Estados Unidos, junto con Bolivia, Costa Rica, Guyana, Paraguay y Trinidad y Tobago, expresaron su apoyo a la soberanía de Panamá y denunciaron lo que consideran un intento de China de politizar el comercio marítimo y ejercer presión económica. Señalan un aumento significativo en la detención de buques con bandera panameña en puertos chinos, supuestamente para inspección.
China, por su parte, rechazó las acusaciones, calificándolas de completamente infundadas y distorsiones de la realidad . El portavoz del Ministerio de Relaciones Exteriores chino cuestionó el historial de intervención estadounidense en Panamá y acusó a Washington de hipocresía y de intentar convertir el Canal en una herramienta de seguridad.
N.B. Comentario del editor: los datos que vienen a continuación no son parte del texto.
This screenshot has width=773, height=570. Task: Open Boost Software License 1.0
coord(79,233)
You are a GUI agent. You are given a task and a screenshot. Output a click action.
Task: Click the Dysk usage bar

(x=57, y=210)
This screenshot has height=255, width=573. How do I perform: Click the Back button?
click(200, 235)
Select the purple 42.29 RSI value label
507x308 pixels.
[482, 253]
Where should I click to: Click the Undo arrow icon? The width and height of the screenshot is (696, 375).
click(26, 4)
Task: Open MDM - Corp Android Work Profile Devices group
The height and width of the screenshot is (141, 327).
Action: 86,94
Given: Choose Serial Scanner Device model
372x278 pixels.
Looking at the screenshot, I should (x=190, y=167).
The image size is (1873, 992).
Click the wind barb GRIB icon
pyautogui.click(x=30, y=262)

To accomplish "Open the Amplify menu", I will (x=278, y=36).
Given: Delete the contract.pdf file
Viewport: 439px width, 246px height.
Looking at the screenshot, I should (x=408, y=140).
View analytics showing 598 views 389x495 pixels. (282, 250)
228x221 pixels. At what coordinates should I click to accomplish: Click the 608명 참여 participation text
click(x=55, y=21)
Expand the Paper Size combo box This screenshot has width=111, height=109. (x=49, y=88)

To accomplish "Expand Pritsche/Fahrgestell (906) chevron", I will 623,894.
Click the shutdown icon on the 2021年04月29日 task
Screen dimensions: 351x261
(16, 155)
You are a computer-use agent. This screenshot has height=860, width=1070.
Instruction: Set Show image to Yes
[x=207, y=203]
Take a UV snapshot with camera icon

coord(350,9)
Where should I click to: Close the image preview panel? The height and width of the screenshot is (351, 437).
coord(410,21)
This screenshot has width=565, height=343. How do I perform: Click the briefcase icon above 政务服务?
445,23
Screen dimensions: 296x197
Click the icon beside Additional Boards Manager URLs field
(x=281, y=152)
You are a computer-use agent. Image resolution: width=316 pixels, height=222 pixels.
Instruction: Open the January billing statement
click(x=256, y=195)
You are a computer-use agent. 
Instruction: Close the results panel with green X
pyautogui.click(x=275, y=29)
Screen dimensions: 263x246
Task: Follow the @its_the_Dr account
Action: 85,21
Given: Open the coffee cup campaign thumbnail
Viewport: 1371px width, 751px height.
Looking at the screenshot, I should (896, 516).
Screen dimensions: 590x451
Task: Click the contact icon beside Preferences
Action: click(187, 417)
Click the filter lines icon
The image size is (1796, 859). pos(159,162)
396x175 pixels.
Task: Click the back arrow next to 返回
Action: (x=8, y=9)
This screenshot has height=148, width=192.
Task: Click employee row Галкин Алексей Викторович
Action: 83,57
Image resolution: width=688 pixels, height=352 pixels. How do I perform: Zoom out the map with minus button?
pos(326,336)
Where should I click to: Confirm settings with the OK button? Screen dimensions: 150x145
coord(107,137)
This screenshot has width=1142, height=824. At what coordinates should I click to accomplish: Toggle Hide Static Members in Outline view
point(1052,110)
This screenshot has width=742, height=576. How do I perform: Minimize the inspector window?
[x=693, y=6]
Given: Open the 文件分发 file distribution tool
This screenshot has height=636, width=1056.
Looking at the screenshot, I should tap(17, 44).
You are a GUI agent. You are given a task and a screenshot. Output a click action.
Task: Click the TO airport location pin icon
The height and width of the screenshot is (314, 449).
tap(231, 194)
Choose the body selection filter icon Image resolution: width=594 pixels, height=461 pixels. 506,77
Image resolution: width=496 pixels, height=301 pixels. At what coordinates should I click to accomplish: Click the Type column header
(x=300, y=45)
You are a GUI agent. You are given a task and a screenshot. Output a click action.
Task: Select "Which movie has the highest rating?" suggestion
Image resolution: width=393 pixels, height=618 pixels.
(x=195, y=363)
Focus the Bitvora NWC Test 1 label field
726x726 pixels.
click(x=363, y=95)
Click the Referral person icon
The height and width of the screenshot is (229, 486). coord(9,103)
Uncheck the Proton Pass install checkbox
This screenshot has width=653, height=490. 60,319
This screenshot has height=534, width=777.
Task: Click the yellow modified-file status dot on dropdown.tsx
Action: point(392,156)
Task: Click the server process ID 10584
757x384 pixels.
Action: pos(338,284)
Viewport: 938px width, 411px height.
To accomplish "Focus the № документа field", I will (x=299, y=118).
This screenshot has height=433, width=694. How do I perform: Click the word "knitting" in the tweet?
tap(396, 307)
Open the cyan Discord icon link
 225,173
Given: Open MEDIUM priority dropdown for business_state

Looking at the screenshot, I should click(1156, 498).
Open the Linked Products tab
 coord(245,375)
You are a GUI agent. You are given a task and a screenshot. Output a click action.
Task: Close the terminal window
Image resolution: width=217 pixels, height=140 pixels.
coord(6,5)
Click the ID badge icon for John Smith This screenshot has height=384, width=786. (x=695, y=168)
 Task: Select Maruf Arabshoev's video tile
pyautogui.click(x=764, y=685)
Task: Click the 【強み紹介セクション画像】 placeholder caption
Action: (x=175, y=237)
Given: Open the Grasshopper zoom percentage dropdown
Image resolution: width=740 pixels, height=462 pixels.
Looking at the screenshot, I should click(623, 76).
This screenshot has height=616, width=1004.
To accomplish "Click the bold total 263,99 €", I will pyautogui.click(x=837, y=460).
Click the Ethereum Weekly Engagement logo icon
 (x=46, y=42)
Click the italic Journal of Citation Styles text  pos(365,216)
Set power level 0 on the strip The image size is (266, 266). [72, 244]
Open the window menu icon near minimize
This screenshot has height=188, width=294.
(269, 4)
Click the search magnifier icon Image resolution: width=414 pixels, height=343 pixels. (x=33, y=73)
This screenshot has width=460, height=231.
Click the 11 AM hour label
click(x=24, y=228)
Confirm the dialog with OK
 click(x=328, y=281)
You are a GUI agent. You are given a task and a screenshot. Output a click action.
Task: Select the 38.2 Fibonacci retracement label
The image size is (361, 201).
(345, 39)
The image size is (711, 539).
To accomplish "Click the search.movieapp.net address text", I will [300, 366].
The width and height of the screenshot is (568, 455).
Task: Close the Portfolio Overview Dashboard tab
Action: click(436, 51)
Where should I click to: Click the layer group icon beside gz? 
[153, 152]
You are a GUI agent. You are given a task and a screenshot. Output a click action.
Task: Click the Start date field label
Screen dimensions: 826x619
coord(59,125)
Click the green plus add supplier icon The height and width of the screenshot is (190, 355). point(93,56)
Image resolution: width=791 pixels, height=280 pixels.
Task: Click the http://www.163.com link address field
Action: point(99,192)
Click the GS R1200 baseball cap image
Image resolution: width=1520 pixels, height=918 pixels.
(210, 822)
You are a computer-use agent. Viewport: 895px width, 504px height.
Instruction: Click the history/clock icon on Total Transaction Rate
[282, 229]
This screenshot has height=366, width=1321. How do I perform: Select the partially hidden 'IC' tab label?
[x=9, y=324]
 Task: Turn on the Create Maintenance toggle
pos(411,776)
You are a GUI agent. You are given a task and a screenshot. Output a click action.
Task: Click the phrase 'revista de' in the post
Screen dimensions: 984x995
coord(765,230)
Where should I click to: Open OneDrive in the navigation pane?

La situación coincide con un aumento en la demanda de tránsito por el Canal, debido a la crisis en el Golfo Pérsico y el cierre del estrecho de Ormuz, lo que ha provocado un incremento en los costos para los buques que buscan un cupo para cruzar la vía interoceánica, llegando a alcanzar subastas de hasta 4 millones de dólares. La Autoridad del Canal de Panamá (ACP) niega un colapso, pero reconoce un aumento en el número de buques en espera.
El presidente de Panamá, José Raúl Mulino, agradeció la solidaridad de los países amigos y reafirmó que las decisiones de su gobierno se basan en fallos judiciales independientes, buscando mantener relaciones respetuosas con todas las naciones. La tensión subyacente recuerda las preocupaciones expresadas por el expresidente Donald Trump sobre la influencia china en el Canal.